Com isso, mudaram um pouco as exigências para o lado do professor. De forma geral, a gente nota uma diminuição na importância da formação acadêmica para o trabalho em sala de aula. Enaltecendo o famoso “mercado”, o discurso mais up to date sugere ao professor o recurso à “outras habilidades” capazes de desenvolver “novas competências” no aluno, desculpe, cliente! Associado ao uso de novas ferramentas em sala de aula, chegamos ao reino da fantasia, conduzidos pela tecnologia digital. Saltamos do retroprojetor ao datashow, das fotocópias aos cursos “apostilados” e, cada vez mais rápido, caminhamos em direção ao que o passado recente teve de pior em educação. Alguns elementos surgidos a margem da expansão do sistema de ensino são atualizados e disseminam como novidades. Falando em português claro: as salas de aula lotadas que caracterizaram os pré-vestibulares nos anos 70, são o padrão de boa parte das IES (Instituições de Ensino Superior). E o que dizer então da padronização do material didático? Ao invés do incentivo à leitura, as apostilas, seguindo a moda dos mesmos cursinhos. Algumas vezes esse nível de excelência em educação é alcançado com a distribuição de resumos de aulas.

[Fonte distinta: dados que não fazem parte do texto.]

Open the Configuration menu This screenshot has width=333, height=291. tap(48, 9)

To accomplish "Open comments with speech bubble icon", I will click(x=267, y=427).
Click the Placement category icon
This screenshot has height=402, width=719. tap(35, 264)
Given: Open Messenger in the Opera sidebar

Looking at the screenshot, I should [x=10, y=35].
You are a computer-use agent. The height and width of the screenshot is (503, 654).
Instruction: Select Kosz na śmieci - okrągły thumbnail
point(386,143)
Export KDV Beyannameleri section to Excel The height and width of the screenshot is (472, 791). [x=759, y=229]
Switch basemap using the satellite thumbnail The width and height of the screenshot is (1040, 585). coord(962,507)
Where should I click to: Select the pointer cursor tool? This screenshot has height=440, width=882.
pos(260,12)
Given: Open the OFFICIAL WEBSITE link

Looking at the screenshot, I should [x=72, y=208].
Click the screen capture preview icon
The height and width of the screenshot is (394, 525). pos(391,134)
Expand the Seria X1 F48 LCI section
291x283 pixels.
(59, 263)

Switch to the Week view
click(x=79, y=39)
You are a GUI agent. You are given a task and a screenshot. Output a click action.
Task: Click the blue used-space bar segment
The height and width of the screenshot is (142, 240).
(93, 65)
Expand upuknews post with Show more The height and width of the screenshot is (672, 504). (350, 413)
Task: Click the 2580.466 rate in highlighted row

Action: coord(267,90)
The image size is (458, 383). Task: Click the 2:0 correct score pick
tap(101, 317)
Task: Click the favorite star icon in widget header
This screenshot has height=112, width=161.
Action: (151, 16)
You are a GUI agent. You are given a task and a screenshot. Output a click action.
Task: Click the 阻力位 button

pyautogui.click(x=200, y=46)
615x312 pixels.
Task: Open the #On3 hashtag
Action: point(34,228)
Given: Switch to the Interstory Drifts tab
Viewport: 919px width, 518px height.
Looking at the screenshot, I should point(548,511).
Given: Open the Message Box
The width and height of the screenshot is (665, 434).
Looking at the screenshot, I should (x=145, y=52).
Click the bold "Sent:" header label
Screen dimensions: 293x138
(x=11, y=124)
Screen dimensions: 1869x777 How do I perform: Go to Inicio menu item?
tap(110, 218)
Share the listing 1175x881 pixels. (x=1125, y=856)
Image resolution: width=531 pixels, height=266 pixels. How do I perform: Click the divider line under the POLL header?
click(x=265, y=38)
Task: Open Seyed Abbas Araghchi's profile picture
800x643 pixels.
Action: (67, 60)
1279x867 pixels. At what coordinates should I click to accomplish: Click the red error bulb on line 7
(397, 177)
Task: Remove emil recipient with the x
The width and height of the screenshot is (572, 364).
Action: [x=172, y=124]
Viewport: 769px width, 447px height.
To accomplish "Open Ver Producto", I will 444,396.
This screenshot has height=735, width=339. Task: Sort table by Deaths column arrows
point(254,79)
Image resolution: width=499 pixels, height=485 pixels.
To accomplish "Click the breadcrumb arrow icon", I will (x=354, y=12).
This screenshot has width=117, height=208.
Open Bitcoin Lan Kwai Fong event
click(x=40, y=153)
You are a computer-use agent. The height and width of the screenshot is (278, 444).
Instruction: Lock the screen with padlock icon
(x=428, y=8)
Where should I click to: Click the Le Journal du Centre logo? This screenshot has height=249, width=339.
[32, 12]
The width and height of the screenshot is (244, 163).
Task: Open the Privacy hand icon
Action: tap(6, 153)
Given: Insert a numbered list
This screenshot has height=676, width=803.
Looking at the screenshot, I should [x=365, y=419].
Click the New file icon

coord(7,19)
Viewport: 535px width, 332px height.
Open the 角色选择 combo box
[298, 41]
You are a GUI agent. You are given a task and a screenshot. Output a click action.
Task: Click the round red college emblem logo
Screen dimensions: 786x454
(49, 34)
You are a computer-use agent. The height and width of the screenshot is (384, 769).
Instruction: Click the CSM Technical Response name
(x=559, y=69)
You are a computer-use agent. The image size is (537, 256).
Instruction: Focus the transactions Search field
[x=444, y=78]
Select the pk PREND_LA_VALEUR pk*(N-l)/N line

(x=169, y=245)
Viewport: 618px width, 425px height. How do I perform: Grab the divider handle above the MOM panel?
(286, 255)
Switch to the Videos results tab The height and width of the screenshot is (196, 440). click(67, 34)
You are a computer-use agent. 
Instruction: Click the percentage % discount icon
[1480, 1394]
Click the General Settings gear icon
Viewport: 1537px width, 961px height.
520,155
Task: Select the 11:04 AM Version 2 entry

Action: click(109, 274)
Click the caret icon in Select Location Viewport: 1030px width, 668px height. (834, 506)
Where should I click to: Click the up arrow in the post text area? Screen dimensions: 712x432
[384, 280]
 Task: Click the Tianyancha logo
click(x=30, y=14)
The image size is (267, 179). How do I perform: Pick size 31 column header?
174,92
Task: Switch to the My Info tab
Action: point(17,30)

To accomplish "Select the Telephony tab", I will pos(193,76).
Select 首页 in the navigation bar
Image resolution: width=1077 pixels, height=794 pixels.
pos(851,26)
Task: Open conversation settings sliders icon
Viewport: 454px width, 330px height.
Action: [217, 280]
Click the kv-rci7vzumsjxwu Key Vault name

Daí que devemos ficar satisfeitos quando nos fazem perguntas depois de uma exposição, pois é uma situação nos faze lembrar o tempo em que a sala de aula era um ambiente onde se buscava alguma reflexão, fruto de esforço, de sacrifício, em suma, de trabalho intelectual; um lugar, portanto, onde não passava pela cabeça de alguém perguntar “pra que serve isso, professor?”. Não havia dúvida acerca do motivo pelo qual estavam todos ali.

Novas pessoas, novos materiais, novas exigências. Dessa forma, deixou de ser incomum a busca quase que obsessiva pela satisfação da clientela. E aquilo que era piada ganhou forma, consistência passou a ameaçar o trabalho docente: uma das percepções acerca dessa “democratização” do ensino superior é a de que o professor é aquele que está pronto para atrapalhar a transação entre a escola e seus alunos. Com isso, o cliente foi ampliando sua importância o aluno foi ficando em segundo plano e o professor... Bem, o professor passou a ser contabilizado como um custo para a instituição. E assim se completa um circuito: onde mais freqüente é a figura do cliente, menos presentes são os alunos e totalmente dispensável, posto que desprovido de sentido, é o papel do professor.